- Location within Italy

Highest point
- Elevation: 1,578 m (5,177 ft)
- Prominence: 876 m (2,874 ft)
- Coordinates: 37°37′09″N 13°36′28″E﻿ / ﻿37.6192°N 13.6077°E

Geography
- Country: Italy
- Region: Sicily
- Parent range: Monti Sicani

= Mount Cammarata =

Mountain in Italy

Mount Cammarata is a mountain in the province of Agrigento, in Sicily. It is the second highest peak of Monti Sicani after Rocca Busambra. It is located in the commons of Cammarata and San Giovanni Gemini.

== Name ==
Certified since the 1st century as Gemellos Colles, its etymology derives from the orographic conformation with two peaks in relation to that of the near mount Gemini (1397 metres).

== Description ==
The peak can be visited following a 10-mile drive after joining the provincial road connecting Cammarata and Santo Stefano Quisquina.
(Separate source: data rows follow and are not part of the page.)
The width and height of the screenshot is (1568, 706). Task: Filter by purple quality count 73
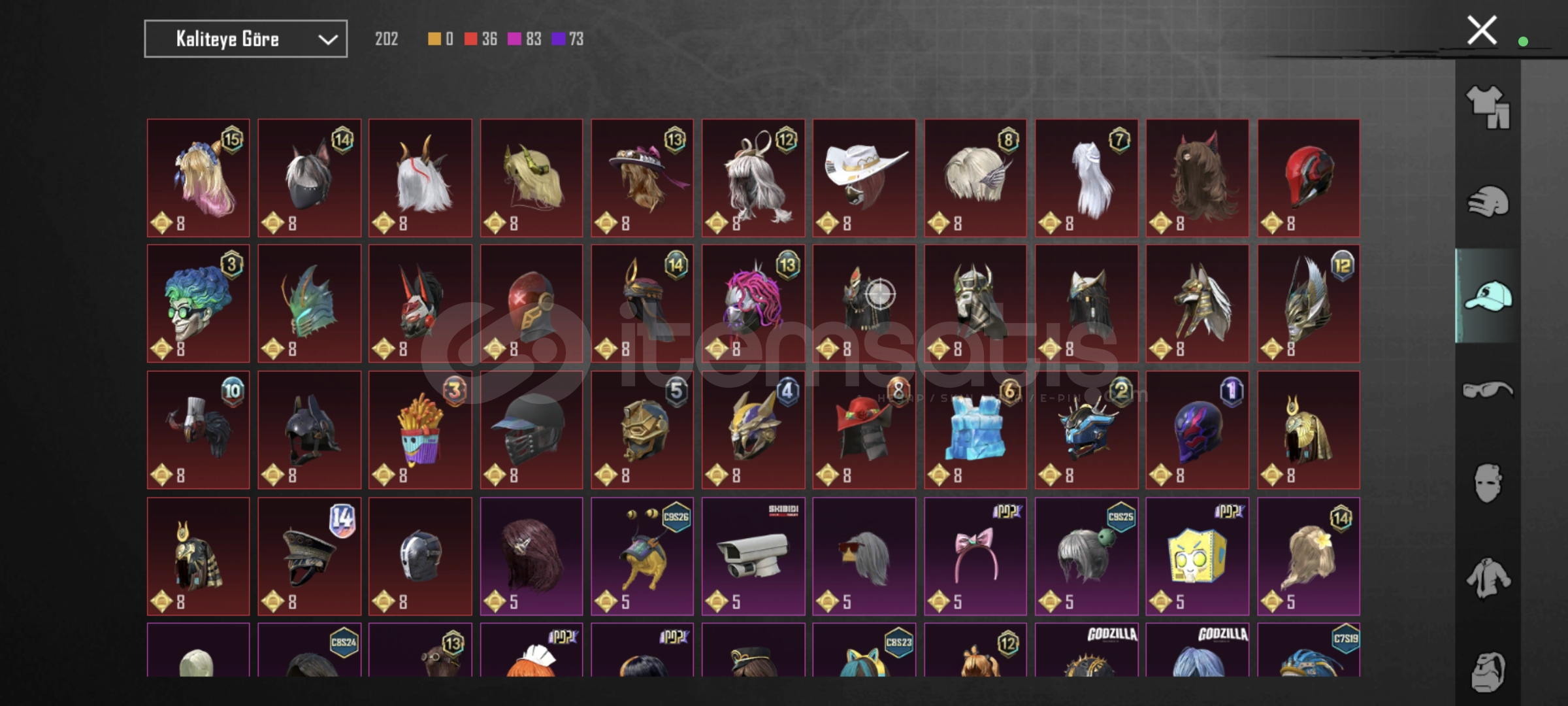pos(568,39)
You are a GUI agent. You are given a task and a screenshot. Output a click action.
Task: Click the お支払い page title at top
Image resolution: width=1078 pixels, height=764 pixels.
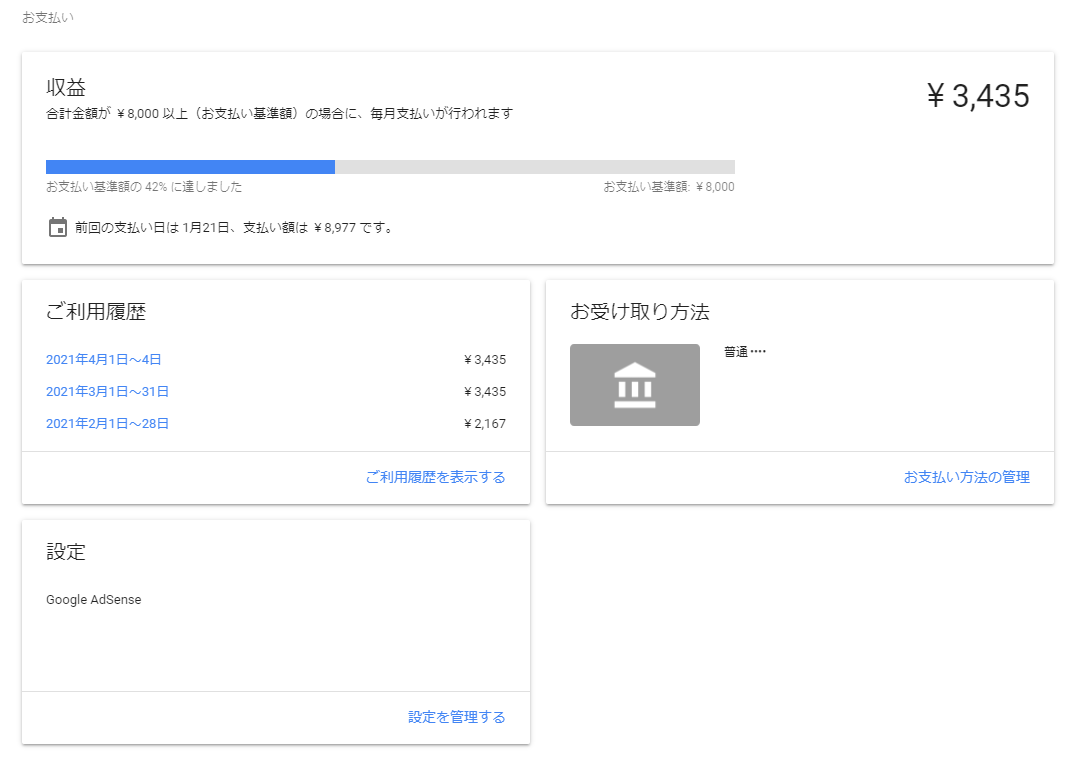(x=48, y=18)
Thanks to its pyramidal shape and orographic position of this mountain, they have built some TV antennas which transmit in different Sicilian provinces. On clear days, the peak of Etna can be seen to the east, the mountain chain of Madonie, Monte San Calogero, and a view of the Tyrrhenian Sea on the north. On the west, there are Rocca Busambra, the mountains of Palermo, and those of Trapani province. On the south, the mountain range of Sicani with Monte delle Rose and the shores of Mediterranean Sea can be seen.